In August 2013, several Roman Catholic priests and Catholic laymen sought to convince some in the Church hierarchy to publicly denounce genetically modified organisms, even as they prepared to publicly honor a trio of scientists largely responsible for GMO development.
In an open letter to Cardinal Peter Turkson, president of the Vatican's Pontifical Council for Justice and Peace, who prepared to honor the three scientists in Des Moines, Iowa, Oct. 16-18, Brother David Andrews, a senior representative of Food & Water Watch and the Committee on World Food Security, among other groups, asked the Church to reconsider.
'New form of slavery'
In part, the letter said:
As you know, the United States government and agriculture giant Monsanto have been seeking the support of the Holy See for genetic modification of food for years.

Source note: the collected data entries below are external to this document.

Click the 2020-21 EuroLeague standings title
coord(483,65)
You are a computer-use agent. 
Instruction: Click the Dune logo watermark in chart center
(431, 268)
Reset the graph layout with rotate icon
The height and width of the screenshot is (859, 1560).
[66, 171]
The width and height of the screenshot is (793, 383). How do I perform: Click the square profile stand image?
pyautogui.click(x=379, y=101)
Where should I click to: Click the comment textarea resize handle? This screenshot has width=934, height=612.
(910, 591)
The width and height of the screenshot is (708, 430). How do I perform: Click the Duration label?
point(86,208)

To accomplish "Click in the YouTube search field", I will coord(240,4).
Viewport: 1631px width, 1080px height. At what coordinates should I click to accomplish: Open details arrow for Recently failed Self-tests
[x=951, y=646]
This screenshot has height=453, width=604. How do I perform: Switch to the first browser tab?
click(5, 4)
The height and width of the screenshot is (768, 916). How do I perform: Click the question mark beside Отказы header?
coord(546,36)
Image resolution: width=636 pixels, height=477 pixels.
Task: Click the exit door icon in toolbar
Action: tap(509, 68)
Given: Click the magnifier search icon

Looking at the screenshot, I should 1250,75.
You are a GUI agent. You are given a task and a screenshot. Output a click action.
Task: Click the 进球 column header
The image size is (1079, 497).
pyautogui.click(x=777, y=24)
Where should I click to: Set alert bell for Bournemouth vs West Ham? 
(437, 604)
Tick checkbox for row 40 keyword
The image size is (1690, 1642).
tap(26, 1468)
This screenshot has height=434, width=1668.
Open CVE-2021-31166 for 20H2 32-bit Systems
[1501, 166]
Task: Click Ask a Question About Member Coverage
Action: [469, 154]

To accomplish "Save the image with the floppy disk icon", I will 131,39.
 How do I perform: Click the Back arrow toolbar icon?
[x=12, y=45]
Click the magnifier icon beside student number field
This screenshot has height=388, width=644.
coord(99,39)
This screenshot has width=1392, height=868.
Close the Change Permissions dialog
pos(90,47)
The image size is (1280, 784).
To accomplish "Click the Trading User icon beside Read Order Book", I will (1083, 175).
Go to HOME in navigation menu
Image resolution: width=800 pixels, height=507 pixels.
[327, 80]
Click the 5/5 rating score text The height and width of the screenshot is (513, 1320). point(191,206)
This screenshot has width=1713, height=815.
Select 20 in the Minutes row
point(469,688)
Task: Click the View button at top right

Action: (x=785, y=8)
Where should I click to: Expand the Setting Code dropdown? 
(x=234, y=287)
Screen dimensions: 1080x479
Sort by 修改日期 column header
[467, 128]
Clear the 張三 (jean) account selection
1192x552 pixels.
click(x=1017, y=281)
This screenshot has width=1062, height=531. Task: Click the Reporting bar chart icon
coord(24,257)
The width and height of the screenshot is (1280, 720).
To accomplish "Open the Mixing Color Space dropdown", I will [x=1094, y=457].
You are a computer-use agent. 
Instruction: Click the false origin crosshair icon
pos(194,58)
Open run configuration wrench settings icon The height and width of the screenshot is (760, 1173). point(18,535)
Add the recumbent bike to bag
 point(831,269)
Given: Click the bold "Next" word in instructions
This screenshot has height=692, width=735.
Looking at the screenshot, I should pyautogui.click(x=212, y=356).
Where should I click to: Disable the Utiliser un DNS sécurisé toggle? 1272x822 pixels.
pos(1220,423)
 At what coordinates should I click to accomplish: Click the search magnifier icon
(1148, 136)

During my last visit to the U.S. Ambassador Miguel Diaz, just before he resigned, Diaz sung to me the praises of Bishop Marcelo Sanchez Sorondo, chancellor of the Pontifical Academy of Sciences, because he supported GMOs. I wonder what you will say, particularly given your leadership of the synod on Africa and the strong advocacy that Monsanto and the U.S. government have for transforming African agriculture through the G-8's New Alliance for Food Security and Nutrition.
Andrews said the U.S. has "repeatedly" pushed the Holy See to endorse GMO seeds "as a moral obligation," but that the "policy of the Pontifical Council for Justice and Peace has been to resist officially adopting GMOs."
"While the Academy of Sciences has recurrently hosted one-sided conferences on GMOs in 2004 and 2008, the Holy See formerly has not done so. Cardinal Renato Martino, your predecessor at the justice and peace office, came close but backed off, and you yourself have been quite careful," Andrews wrote.
In January 2012, Turkson said GMOs were a "new form of slavery," and he has spoken out about their danger to the environment and humans.